Baughman v. Mellon Mortgage Co.

KLAPHAKE, Judge

(concurring specially).

Although I agree with the result reached by the majority in this case, I disagree with its holding that Minn.Stat. § 47.204, subd. 1 (1998) supersedes Minn. Stat. § 47.20, subd. 9(g) (1998). I agree that the “tax service fees” charged in this case are “finance charges” and thus exempt from state regulations and allowed by Minn.Stat. § 47.204, subd. 1. I disagree that these types of “finances charges” can also be considered “direct fee[s] for the administration of [an] escrow account,” so as to be prohibited under Minn.Stat. § 47.20, subd. 9(g). Because these two statutes govern different types of charges and do not conflict, Minn.Stat. § 47.204, subd. 1, should not be construed to supersede Minn.Stat. § 47.20, subd. 9(g).

Minn.Stat. § 47.204, subd. 1, temporarily preempts any state law limiting “the rate or amount of interest, discount points, finance charges, or other charges” imposed by lenders on mortgages. These charges are all related to the loan itself and are included in a borrower’s annual percentage rate (APR). See 12 C.F.R. § 226.4(a) (2000) (defining “finance charge” as “cost of consumer credit as a dollar amount”); Currie v. Diamond Mortgage Corp., 859 F.2d 1538, 1542 (7th Cir.1988) (federal law exemption applies to “those [state] limitations which are included in the [APR] ”).

The “tax service fees” at issue here were one-time charges assessed at settlement to offset the cost of services provided to the lender by a private company over the life of the loan. Although the exact nature of the services provided in this case is un*781clear, the record contains a September 16, 1986 opinion by a Maryland Assistant Attorney General to that state’s bank commissioner, describing the services provided by “tax service fees” to include obtaining tax bills for each loan, correlation of tax bills with individual loan numbers and presentation to the lenders for payment, and verification of tax payments even if a loan is not subject to escrow requirements. The opinion letter further explains that these fees are charged on all first mortgage loans regardless of whether a loan requires an expense escrow account.

Thus, a tax service fee is a one-time fee levied at the beginning of a loan to minimize the administrative costs inherent in the annual coordination of real property tax levies and is assessed equally for escrow and non-escrow loans. Because these fees were included in the APR and were part of the cost of the loan, they are “finance charges” under Minn.Stat. § 47.204, subd. 1. As such, they are exempt from any limitation state law might attempt to impose. Cf. Chaires v. Chevy Chase Bank, 131 Md.App. 64, 748 A.2d 34, 46 (2000) (rejecting claim that settlement related fees, including tax service fee, were illegal under Maryland law and holding that federal law preempted state law in this area). I therefore agree that appellants’ challenge to imposition of these tax service fees must fail under Minn.Stat. § 47.204, subd. 1.

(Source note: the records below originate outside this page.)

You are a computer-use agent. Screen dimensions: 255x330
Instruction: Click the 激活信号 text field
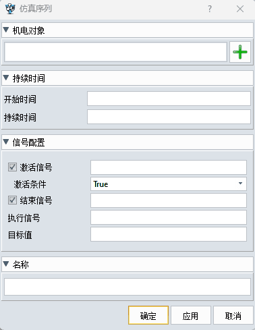pyautogui.click(x=169, y=167)
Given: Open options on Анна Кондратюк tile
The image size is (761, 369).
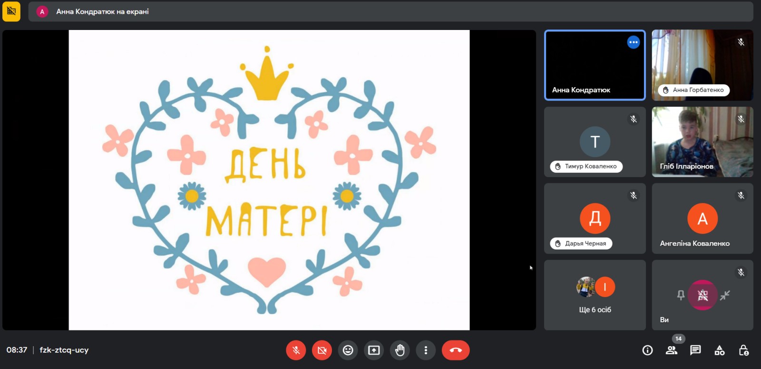Looking at the screenshot, I should coord(633,42).
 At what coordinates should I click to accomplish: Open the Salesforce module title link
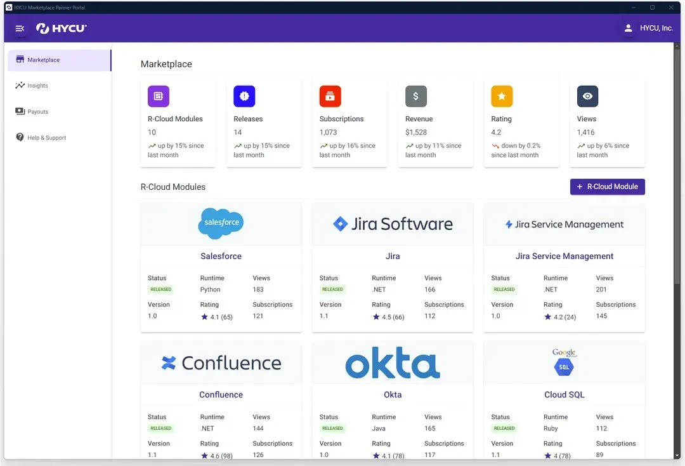point(221,256)
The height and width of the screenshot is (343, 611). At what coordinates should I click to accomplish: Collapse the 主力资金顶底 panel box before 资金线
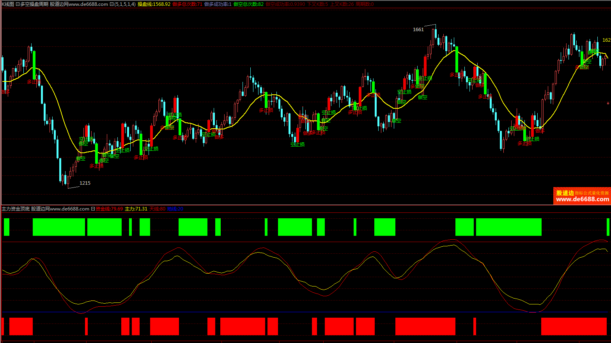pos(93,209)
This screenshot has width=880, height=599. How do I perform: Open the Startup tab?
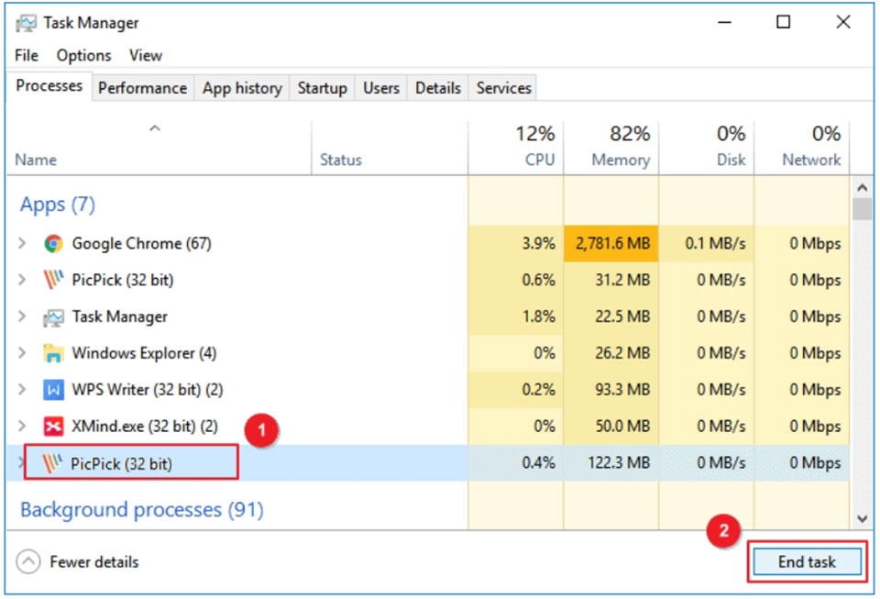pyautogui.click(x=322, y=88)

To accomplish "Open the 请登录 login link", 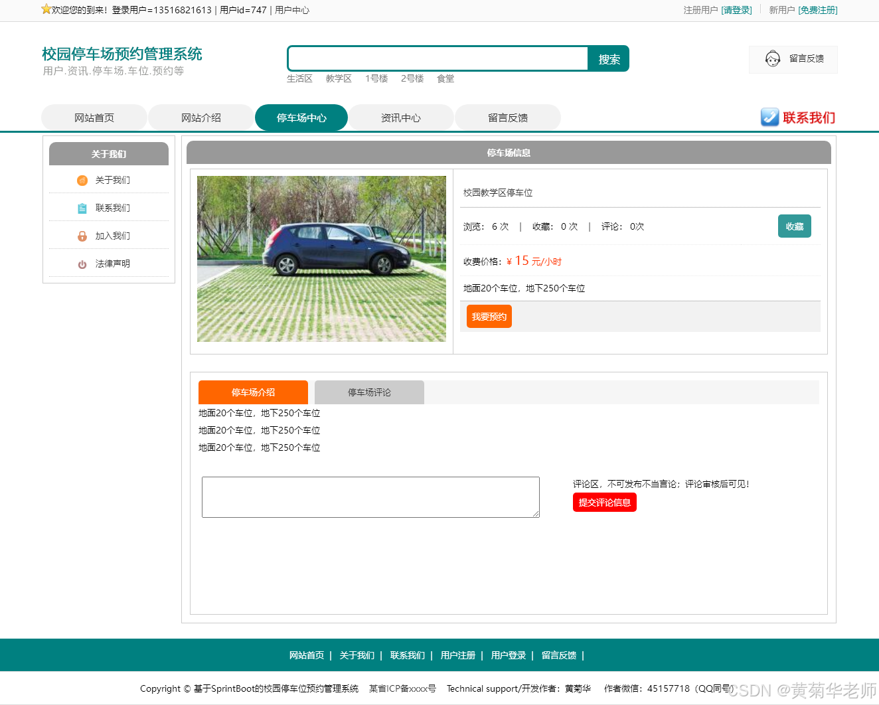I will [x=737, y=10].
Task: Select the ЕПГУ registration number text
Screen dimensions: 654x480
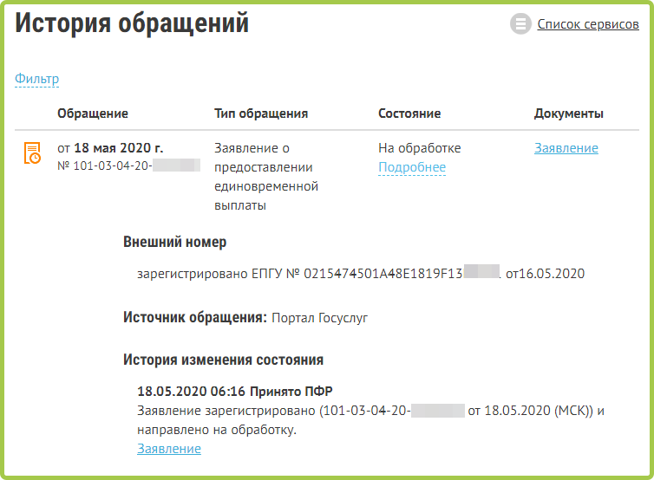Action: [360, 274]
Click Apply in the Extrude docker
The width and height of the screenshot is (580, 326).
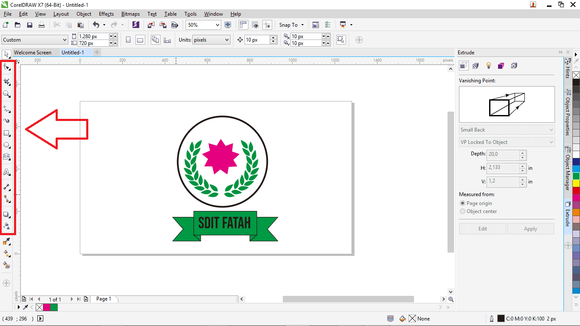530,228
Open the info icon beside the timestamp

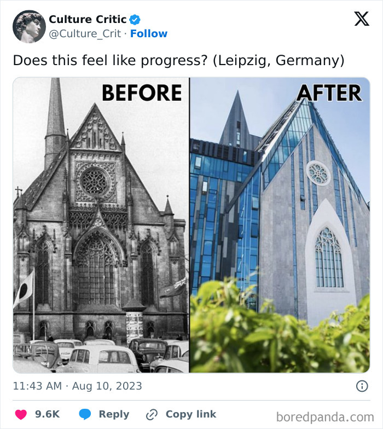[362, 386]
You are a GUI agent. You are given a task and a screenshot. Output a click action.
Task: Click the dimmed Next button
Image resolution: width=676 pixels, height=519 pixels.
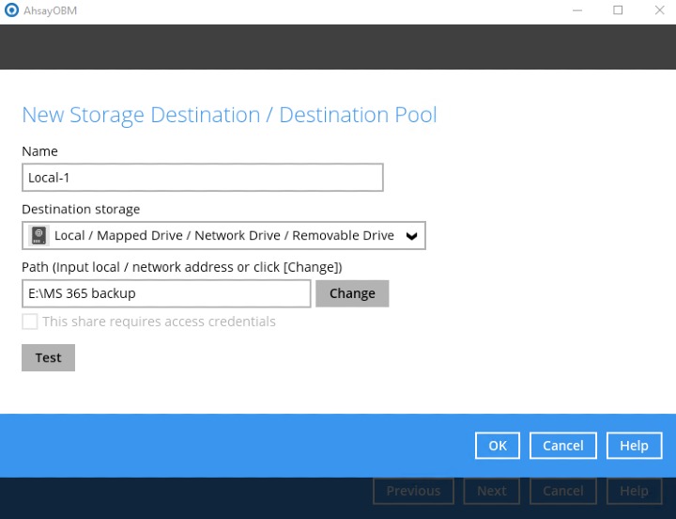click(x=491, y=491)
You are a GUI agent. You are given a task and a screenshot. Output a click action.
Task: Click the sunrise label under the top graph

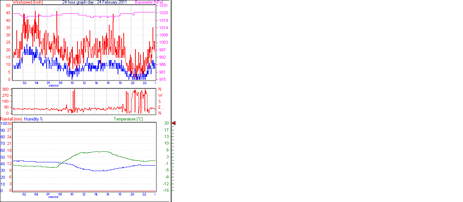tap(54, 86)
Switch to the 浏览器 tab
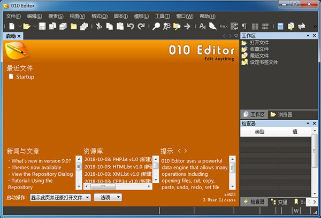 click(x=281, y=114)
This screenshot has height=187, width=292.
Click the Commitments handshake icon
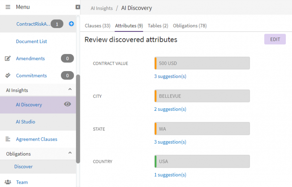8,75
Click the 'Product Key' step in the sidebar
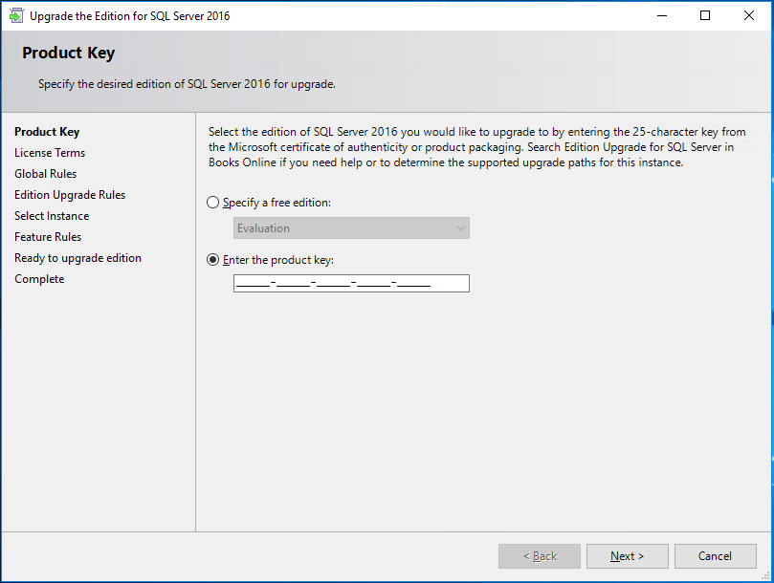This screenshot has width=774, height=583. [x=46, y=131]
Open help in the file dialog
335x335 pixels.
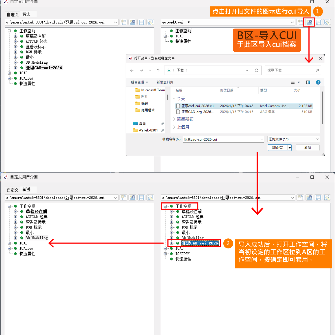(x=318, y=82)
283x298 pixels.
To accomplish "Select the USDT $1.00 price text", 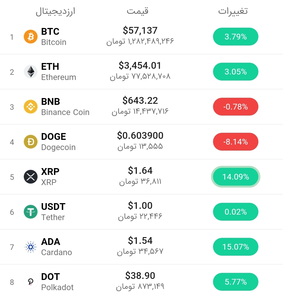I will (x=140, y=206).

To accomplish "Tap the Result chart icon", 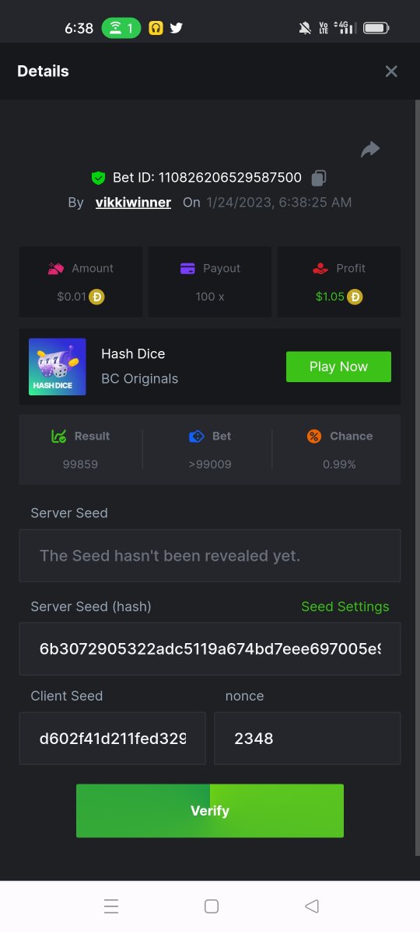I will tap(59, 436).
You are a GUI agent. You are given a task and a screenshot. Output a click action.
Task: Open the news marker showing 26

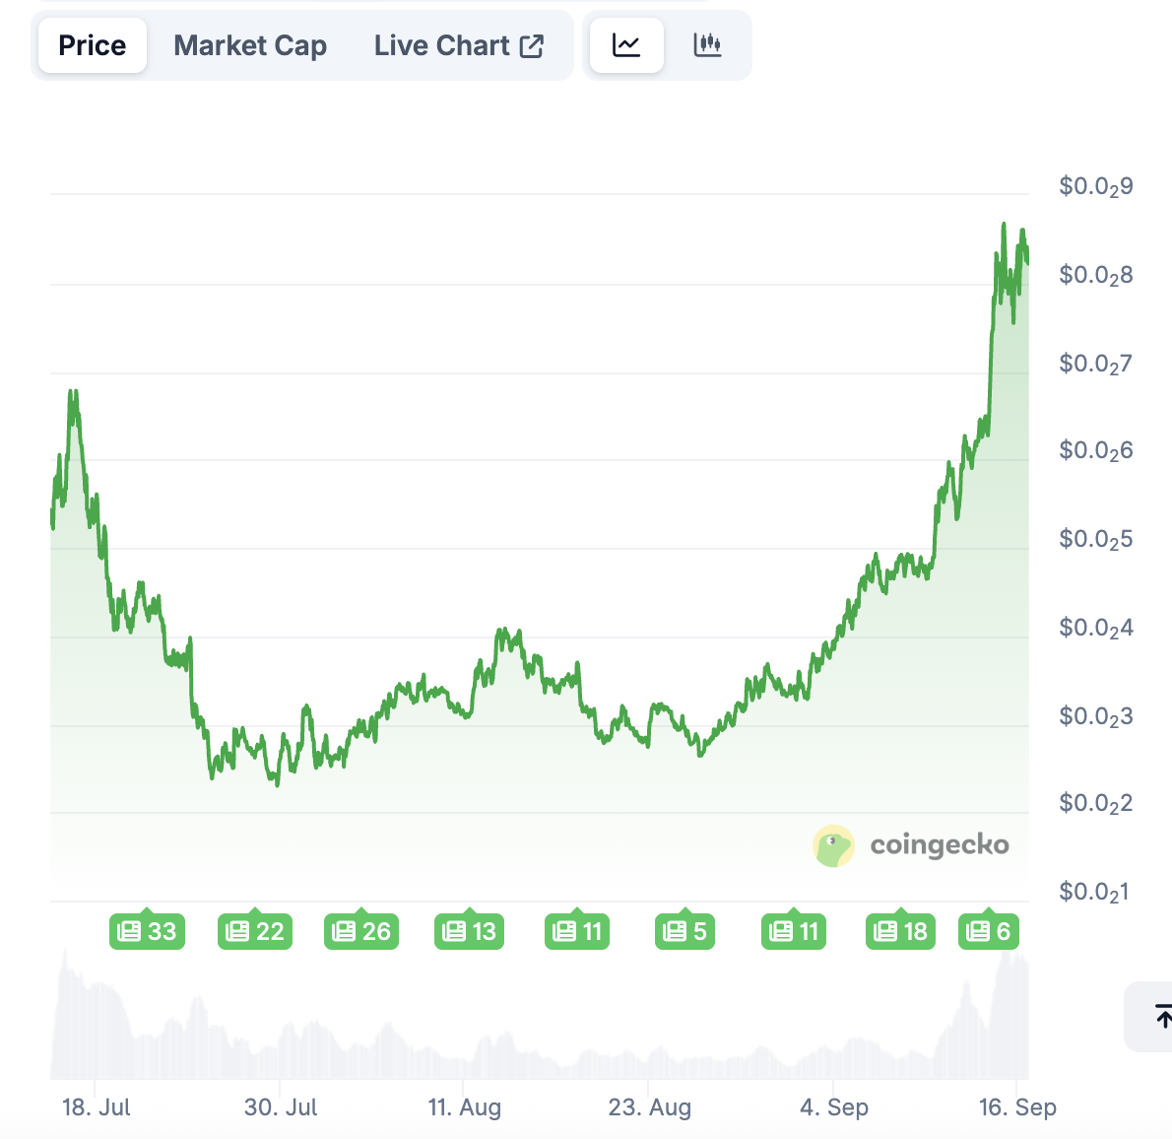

This does not mean, however, that Minn. Stat. § 47.20, subd. 9(g), is superseded, allegedly because it directly conflicts with Minn.Stat. § 47.204, subd. 1. Minn.Stat. § 47.20, subd. 9(g), prohibits lenders from charging “a direct fee for the administration of [an] escrow account.” Escrow accounts are often required by lenders and are used to accumulate funds for the payment of insurance, taxes, assessments, or other ongoing charges or expenses of this type. Unlike finance charges, escrow accounts are separate from -the underlying loan and are not computed into the APR or subject to federal disclosure requirements. See Umdenstock v. American Mortgage & Inv. Co., 495 F.2d 589, 591-92 (10th Cir.1974) (although federal law requires disclosure of finance charges and APR, escrows are specifically exempted from these requirements). Thus, fees imposed for the administration of an escrow account are not considered part of the cost of a loan.

Tax service fees are not ongoing, direct fees used to administer escrow accounts; rather, they are one-time fees in the nature of finance charges and are imposed on a loan even if it is not subject to escrow requirements. Because Minn.Stat. § 47.20, subd. 9(g), does not apply to tax service fees, this statute does not attempt to limit these fees and does not conflict with Minn. Stat. § 47.204, subd. 1.

Minnesota statutes must be interpreted to give effect to all provisions and avoid rendering any one statute meaningless. Minn.Stat. §§ 645.16, 645.17 (1998). My analysis of this case gives effect to both statutes and voids neither.

I therefore concur in the result, but would not render meaningless the Minnesota statutory provision prohibiting charges on the administration of escrow accounts. That statute, in my opinion, remains viable.